[WORK INSTRUCTIONS]: Only the lines from the one containing "1400x846 pixels. At" through the end of the entries are to be copied, exactly and without pictures, please.

Dataset entries:
_ _ _ _ _ _ _

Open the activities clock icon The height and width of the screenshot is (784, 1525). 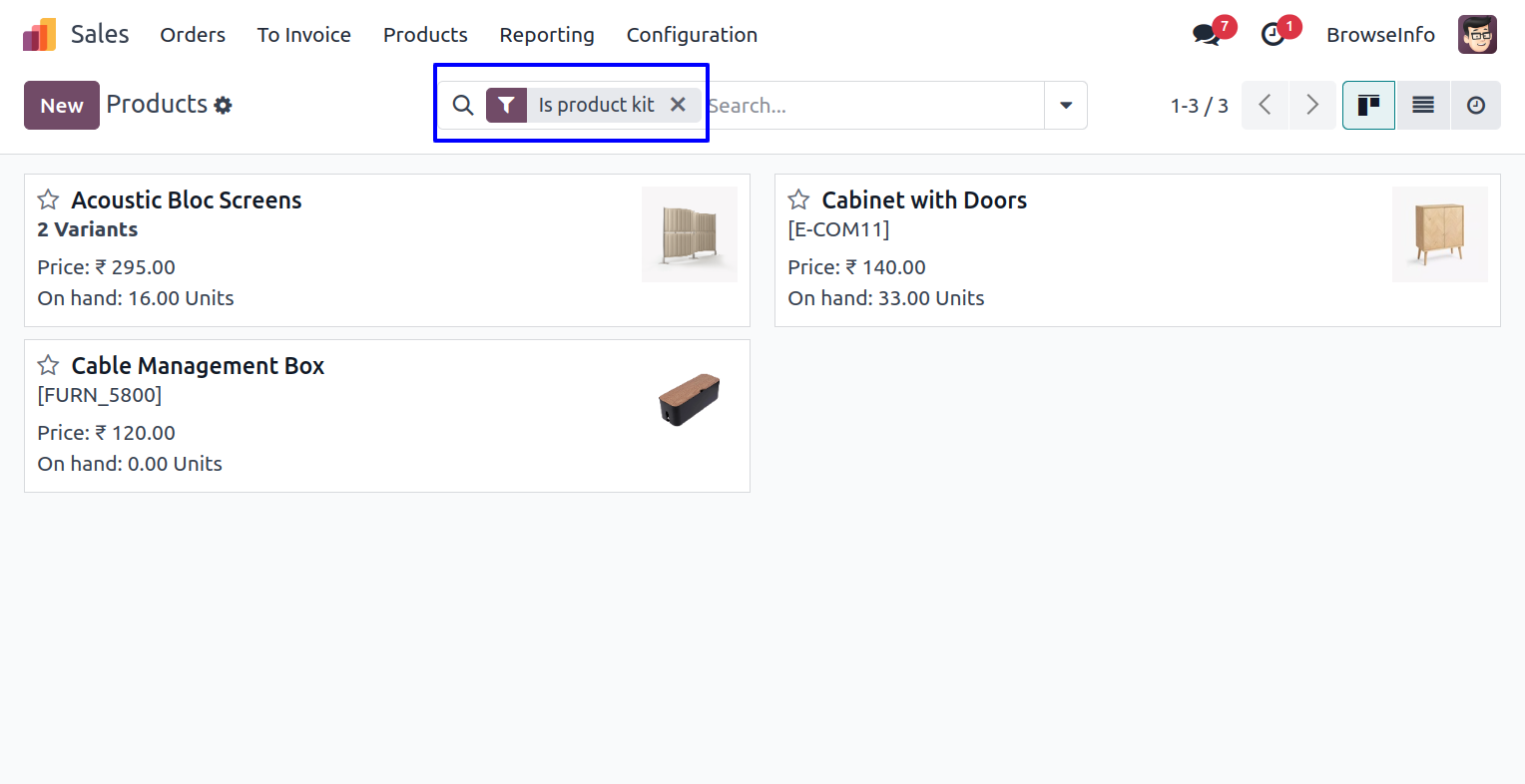pyautogui.click(x=1273, y=35)
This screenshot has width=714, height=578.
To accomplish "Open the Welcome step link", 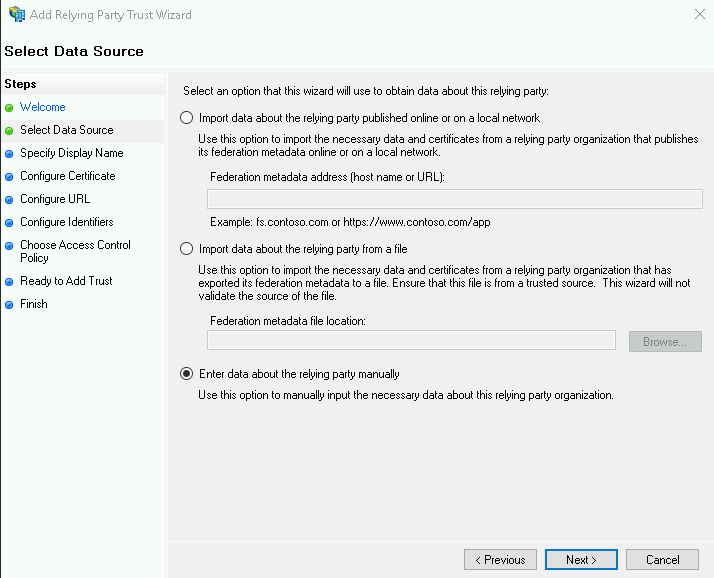I will [43, 107].
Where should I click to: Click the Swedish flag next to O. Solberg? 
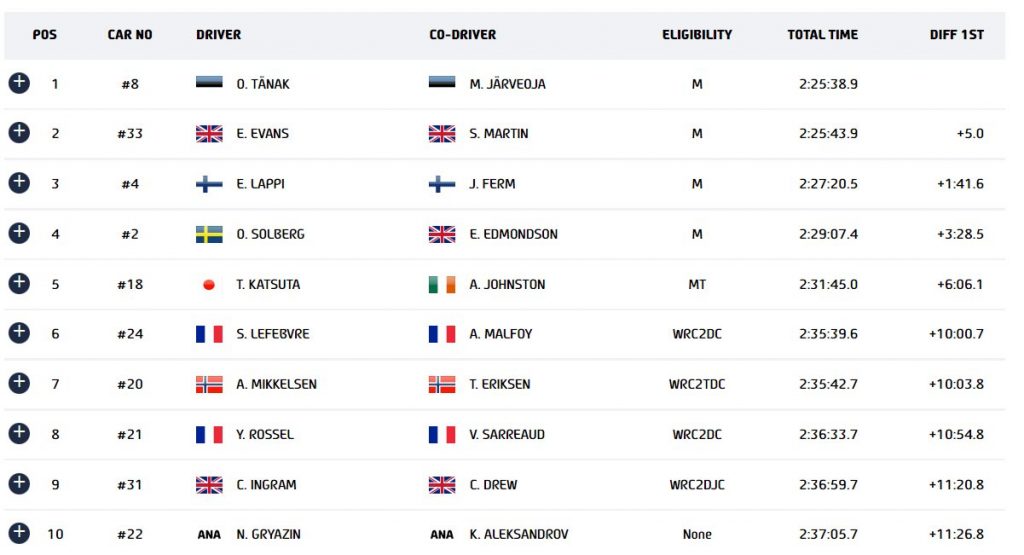point(209,234)
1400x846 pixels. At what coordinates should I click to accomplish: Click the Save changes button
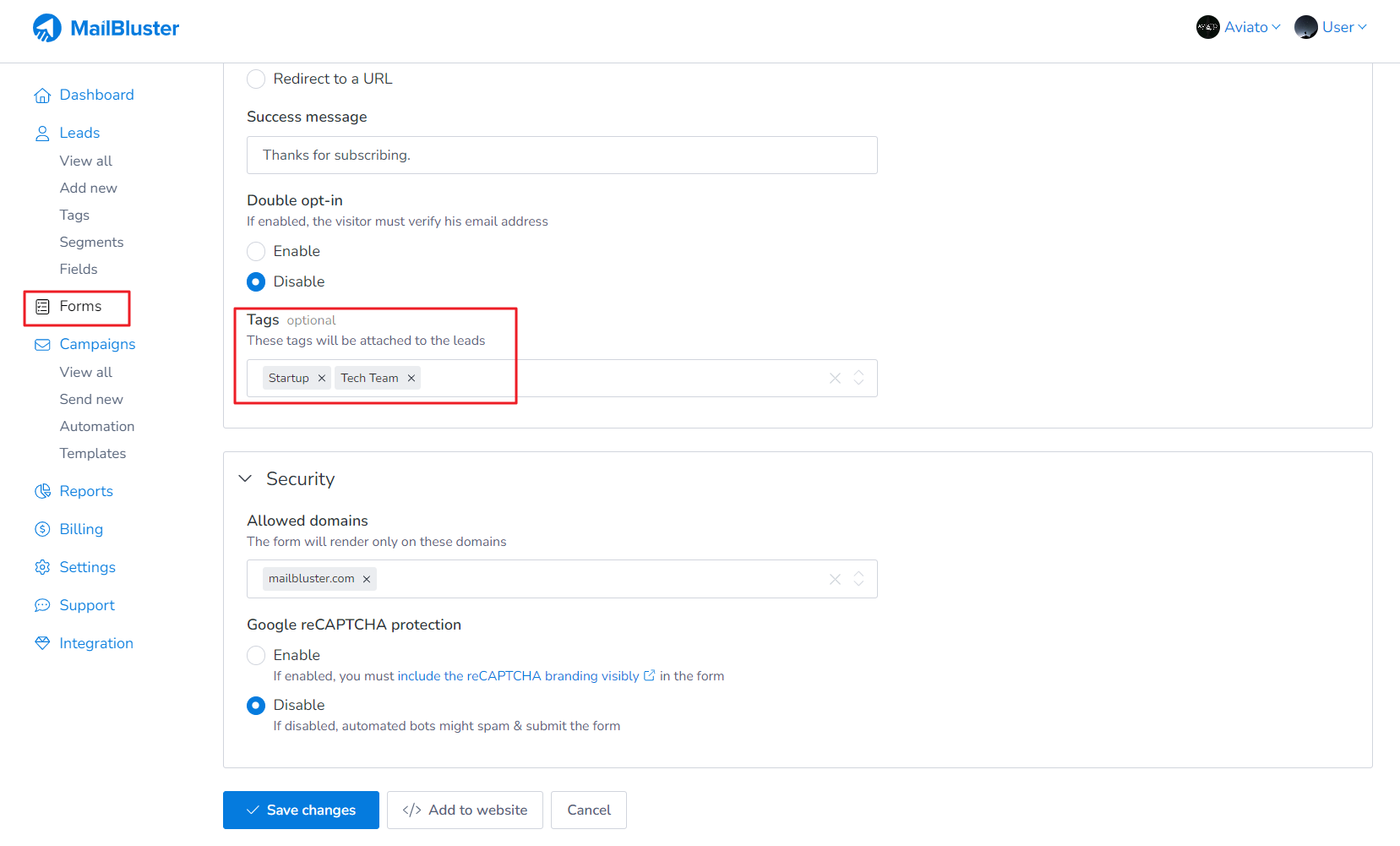[x=301, y=810]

_ _ _ _ _ _ _

[TASK ANSWER]:
1400x846 pixels. At what coordinates should I click to accomplish: Click the Save changes button
[x=301, y=810]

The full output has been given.